Of course, much has changed in the years since she was competitive. Her boss no longer respects her, but the new generation of kabaddi players don’t even know her: After working hard to get back in fighting form and managing to get selected to the national team, her new roommate, who doesn’t recognize her, understandably surmises that she’s too old to be a player, too young to be a coach.
In fact, Jaya is too old to compete with the youngsters on their terms, her agility having atrophied with age. But she learns to make up for it with strength and smarts, and, of course, heart.
Yes, it’s a feel-good flick, buoyed by songs from the renowned Shankar-Ehsaan-Loy composing trio (one song early on perfectly accompanies flashback footage encapsulating Jaya’s and Prashant’s meeting, courtship and marriage), and during games, driving drum parts. And while the family squabbling seems forced and the predictable ending rushed to the detriment of full emotional impact, Panga is affecting, much thanks to Ranaut and the theme of overcoming traditional women’s roles--not to mention the pain of having to give up one’s dream, and the triumph of rolling back the years in retrieving it.

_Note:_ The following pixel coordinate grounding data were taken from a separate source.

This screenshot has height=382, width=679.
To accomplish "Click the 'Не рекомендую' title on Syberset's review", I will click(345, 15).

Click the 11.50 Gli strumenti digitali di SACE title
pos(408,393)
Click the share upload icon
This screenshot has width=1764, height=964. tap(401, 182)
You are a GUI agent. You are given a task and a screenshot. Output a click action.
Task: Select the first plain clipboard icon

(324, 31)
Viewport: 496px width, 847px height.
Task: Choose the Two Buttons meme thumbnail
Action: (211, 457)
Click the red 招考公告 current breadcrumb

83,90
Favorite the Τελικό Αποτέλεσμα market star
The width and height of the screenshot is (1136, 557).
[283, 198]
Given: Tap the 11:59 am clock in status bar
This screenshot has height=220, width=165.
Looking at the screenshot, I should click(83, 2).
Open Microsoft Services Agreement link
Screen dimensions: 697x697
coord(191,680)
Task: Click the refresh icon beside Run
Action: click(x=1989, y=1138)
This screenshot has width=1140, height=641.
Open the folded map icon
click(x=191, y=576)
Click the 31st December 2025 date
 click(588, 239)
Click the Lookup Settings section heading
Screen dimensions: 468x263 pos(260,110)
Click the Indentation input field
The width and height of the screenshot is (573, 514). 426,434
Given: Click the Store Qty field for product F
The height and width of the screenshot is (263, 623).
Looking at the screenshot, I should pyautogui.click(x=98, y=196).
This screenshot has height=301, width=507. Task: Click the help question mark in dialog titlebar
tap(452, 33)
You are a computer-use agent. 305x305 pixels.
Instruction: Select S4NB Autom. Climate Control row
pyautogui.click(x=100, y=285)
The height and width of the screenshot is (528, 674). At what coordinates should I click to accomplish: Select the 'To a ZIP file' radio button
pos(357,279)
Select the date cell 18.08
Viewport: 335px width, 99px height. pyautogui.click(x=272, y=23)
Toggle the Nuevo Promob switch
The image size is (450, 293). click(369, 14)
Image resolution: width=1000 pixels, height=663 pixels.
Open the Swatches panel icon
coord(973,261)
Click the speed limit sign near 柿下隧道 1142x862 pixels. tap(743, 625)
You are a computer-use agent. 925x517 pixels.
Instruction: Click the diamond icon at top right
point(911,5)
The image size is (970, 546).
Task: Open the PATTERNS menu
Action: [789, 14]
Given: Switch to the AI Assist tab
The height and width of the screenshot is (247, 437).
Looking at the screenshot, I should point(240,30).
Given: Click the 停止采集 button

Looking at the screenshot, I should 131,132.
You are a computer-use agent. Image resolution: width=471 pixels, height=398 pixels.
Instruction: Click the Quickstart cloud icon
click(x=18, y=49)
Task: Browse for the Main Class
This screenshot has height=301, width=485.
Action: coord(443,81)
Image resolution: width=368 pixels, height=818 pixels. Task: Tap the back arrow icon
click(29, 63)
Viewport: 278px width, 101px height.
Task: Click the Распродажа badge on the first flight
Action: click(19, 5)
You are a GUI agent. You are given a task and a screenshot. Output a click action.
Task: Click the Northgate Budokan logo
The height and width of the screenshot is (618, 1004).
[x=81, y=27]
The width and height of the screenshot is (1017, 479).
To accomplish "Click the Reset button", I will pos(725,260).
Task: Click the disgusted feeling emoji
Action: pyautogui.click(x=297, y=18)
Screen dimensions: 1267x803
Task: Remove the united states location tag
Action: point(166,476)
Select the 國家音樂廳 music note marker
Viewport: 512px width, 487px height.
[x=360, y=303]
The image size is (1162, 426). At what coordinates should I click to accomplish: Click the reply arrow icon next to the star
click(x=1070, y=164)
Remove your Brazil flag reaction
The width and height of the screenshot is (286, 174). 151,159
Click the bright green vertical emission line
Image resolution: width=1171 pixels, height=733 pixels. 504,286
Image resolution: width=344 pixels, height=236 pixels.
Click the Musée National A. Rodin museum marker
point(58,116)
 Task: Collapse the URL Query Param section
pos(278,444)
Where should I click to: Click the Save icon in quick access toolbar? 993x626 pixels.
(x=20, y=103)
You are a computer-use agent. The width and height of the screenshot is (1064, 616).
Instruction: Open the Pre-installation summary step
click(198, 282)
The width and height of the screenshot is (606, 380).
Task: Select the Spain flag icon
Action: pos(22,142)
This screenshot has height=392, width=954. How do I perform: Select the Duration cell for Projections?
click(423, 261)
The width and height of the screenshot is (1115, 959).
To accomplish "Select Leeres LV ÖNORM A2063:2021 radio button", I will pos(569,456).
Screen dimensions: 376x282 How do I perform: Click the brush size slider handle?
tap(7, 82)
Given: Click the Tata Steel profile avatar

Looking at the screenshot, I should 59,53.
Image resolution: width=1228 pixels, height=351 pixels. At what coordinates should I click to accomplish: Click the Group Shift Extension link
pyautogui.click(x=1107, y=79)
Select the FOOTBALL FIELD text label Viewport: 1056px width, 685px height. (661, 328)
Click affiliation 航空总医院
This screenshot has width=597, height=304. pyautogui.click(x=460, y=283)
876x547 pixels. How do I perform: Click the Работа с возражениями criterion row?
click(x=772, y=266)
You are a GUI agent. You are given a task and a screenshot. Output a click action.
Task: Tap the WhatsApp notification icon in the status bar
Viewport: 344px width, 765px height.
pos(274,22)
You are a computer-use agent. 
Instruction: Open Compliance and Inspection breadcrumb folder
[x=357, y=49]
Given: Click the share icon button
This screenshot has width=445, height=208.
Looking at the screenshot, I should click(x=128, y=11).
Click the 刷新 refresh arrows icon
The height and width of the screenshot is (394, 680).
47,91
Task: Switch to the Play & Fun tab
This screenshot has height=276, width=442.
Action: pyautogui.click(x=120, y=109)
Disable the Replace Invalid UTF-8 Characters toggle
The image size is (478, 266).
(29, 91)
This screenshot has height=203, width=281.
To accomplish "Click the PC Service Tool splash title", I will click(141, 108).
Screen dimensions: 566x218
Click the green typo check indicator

As for kabaddi, a quick explanation of the scoring goes by too fast for anyone who doesn’t already know the sport—though it doesn’t get in the way of appreciating it or the athleticism involved. And in a timely side note, Ranaut yesterday received the Padma Shri award—India’s fourth highest civilian honor—for excellence in the field of performing arts.
“I thank my country for this recognition,” she said, “and I dedicate this to every woman who dares to dream--to every daughter, to every mother, and to the dreams of women who will shape the future of our country.”
The award, incidentally, was given the day before India’s Republic Day commemorating the date that the Constitution of India came into effect—January 26, 1950.